[PROBLEM REQUIREMENTS] All entries must be set down once more, precisely as given.

Saved data entries
::::::

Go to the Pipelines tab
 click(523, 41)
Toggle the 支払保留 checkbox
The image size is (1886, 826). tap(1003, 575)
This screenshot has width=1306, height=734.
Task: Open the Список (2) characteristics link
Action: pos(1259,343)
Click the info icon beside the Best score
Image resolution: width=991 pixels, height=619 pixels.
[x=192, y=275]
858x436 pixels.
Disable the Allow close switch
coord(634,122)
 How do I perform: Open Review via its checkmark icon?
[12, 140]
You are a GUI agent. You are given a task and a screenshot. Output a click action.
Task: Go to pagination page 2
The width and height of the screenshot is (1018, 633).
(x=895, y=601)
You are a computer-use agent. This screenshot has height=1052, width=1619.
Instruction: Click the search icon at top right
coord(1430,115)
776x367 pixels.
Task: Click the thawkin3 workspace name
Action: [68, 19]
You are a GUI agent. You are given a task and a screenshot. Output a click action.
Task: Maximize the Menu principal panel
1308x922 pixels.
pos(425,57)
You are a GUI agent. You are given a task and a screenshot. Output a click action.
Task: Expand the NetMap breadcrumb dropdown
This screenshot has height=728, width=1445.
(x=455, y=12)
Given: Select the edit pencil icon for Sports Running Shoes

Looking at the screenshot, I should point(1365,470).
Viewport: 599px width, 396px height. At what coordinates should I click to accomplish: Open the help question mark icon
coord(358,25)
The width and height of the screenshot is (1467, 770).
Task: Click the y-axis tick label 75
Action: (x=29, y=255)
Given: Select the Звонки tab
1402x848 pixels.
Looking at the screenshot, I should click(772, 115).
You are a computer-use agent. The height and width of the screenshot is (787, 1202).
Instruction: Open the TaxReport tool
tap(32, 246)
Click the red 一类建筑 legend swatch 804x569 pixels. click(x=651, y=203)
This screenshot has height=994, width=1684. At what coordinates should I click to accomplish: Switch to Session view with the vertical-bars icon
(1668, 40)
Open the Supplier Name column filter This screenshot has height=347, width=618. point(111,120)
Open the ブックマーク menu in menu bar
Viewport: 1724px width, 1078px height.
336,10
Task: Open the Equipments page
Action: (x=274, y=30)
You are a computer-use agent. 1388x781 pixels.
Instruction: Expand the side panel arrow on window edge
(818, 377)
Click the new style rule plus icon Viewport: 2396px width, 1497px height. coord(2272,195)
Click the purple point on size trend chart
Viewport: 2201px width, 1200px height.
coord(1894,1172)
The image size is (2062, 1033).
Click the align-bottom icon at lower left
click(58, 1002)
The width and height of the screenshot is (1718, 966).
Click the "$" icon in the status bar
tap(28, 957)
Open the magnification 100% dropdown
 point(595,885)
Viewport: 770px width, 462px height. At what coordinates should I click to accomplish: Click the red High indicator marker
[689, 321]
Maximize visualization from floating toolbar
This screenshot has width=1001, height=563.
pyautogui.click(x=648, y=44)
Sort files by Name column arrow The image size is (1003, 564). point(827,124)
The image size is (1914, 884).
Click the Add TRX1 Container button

::::::

[SOLUTION TO THIS EXERCISE]
Go to the Pipelines tab
 click(523, 41)
Toggle the 支払保留 checkbox
The image size is (1886, 826). tap(1003, 575)
This screenshot has width=1306, height=734.
Task: Open the Список (2) characteristics link
Action: pos(1259,343)
Click the info icon beside the Best score
Image resolution: width=991 pixels, height=619 pixels.
[x=192, y=275]
858x436 pixels.
Disable the Allow close switch
coord(634,122)
 How do I perform: Open Review via its checkmark icon?
[12, 140]
You are a GUI agent. You are given a task and a screenshot. Output a click action.
Task: Go to pagination page 2
The width and height of the screenshot is (1018, 633).
(x=895, y=601)
You are a computer-use agent. This screenshot has height=1052, width=1619.
Instruction: Click the search icon at top right
coord(1430,115)
776x367 pixels.
Task: Click the thawkin3 workspace name
Action: [68, 19]
You are a GUI agent. You are given a task and a screenshot. Output a click action.
Task: Maximize the Menu principal panel
1308x922 pixels.
pos(425,57)
You are a GUI agent. You are given a task and a screenshot. Output a click action.
Task: Expand the NetMap breadcrumb dropdown
This screenshot has height=728, width=1445.
(x=455, y=12)
Given: Select the edit pencil icon for Sports Running Shoes

Looking at the screenshot, I should point(1365,470).
Viewport: 599px width, 396px height. At what coordinates should I click to accomplish: Open the help question mark icon
coord(358,25)
The width and height of the screenshot is (1467, 770).
Task: Click the y-axis tick label 75
Action: (x=29, y=255)
Given: Select the Звонки tab
1402x848 pixels.
Looking at the screenshot, I should click(772, 115).
You are a computer-use agent. The height and width of the screenshot is (787, 1202).
Instruction: Open the TaxReport tool
tap(32, 246)
Click the red 一类建筑 legend swatch 804x569 pixels. click(x=651, y=203)
This screenshot has height=994, width=1684. At what coordinates should I click to accomplish: Switch to Session view with the vertical-bars icon
(1668, 40)
Open the Supplier Name column filter This screenshot has height=347, width=618. point(111,120)
Open the ブックマーク menu in menu bar
Viewport: 1724px width, 1078px height.
336,10
Task: Open the Equipments page
Action: (x=274, y=30)
You are a computer-use agent. 1388x781 pixels.
Instruction: Expand the side panel arrow on window edge
(818, 377)
Click the new style rule plus icon Viewport: 2396px width, 1497px height. coord(2272,195)
Click the purple point on size trend chart
Viewport: 2201px width, 1200px height.
coord(1894,1172)
The image size is (2062, 1033).
Click the align-bottom icon at lower left
click(58, 1002)
The width and height of the screenshot is (1718, 966).
Click the "$" icon in the status bar
tap(28, 957)
Open the magnification 100% dropdown
 point(595,885)
Viewport: 770px width, 462px height. At what coordinates should I click to accomplish: Click the red High indicator marker
[689, 321]
Maximize visualization from floating toolbar
This screenshot has width=1001, height=563.
pyautogui.click(x=648, y=44)
Sort files by Name column arrow The image size is (1003, 564). point(827,124)
The image size is (1914, 884).
Click the Add TRX1 Container button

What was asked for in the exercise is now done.